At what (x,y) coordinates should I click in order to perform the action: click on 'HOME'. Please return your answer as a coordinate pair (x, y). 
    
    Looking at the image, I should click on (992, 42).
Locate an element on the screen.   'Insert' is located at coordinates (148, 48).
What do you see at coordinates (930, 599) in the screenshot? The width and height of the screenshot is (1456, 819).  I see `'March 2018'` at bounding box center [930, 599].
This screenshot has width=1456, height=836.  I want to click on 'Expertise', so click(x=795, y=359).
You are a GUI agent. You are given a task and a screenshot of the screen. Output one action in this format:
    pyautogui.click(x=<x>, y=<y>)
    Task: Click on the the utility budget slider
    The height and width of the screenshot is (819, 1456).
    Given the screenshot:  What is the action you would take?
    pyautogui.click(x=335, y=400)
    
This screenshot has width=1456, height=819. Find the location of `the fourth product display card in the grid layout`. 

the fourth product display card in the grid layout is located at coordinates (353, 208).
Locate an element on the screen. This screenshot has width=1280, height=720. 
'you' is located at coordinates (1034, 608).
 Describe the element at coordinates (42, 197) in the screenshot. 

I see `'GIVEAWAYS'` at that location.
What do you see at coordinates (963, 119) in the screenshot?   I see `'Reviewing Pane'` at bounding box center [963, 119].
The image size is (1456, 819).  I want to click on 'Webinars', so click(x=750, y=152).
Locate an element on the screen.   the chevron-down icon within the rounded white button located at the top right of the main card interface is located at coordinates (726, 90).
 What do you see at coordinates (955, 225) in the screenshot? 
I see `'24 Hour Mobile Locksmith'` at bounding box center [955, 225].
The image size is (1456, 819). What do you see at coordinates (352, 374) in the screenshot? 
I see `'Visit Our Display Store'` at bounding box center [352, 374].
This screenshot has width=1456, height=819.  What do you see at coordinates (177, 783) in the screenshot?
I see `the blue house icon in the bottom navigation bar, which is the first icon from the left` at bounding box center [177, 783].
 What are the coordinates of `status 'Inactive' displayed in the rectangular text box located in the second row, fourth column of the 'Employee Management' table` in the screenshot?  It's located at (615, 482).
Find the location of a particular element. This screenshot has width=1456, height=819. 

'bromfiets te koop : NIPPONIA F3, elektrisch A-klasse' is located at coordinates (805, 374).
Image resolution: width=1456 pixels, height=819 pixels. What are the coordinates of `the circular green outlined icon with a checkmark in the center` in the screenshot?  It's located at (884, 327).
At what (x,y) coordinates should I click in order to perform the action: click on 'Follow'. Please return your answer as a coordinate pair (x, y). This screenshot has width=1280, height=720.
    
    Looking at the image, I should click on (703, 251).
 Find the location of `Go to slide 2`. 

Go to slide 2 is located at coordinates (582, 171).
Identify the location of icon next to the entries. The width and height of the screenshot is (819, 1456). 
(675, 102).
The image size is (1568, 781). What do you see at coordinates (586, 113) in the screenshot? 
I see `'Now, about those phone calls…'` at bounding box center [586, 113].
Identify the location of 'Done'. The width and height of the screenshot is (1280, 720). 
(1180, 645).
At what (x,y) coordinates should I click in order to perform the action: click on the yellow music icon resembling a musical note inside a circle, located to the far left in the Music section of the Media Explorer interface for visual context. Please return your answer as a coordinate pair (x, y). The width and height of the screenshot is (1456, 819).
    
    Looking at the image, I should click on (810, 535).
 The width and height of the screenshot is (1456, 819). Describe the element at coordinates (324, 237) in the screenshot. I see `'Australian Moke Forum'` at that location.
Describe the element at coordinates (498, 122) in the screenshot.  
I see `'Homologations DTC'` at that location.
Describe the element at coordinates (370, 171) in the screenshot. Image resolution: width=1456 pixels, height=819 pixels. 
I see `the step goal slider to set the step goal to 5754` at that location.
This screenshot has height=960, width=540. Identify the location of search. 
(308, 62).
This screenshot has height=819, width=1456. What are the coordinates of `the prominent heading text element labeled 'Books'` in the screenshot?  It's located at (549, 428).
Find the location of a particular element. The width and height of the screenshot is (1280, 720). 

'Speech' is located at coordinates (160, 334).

_____

• [Task description]: Copy the records word for word from the start through the line that contains "This screenshot has width=1456, height=836.", including that line.

• [Result for this exercise]:
At what (x,y) coordinates should I click in order to perform the action: click on 'HOME'. Please return your answer as a coordinate pair (x, y). 
    
    Looking at the image, I should click on (992, 42).
Locate an element on the screen.   'Insert' is located at coordinates (148, 48).
What do you see at coordinates (930, 599) in the screenshot? The width and height of the screenshot is (1456, 819).  I see `'March 2018'` at bounding box center [930, 599].
This screenshot has width=1456, height=836.  I want to click on 'Expertise', so click(x=795, y=359).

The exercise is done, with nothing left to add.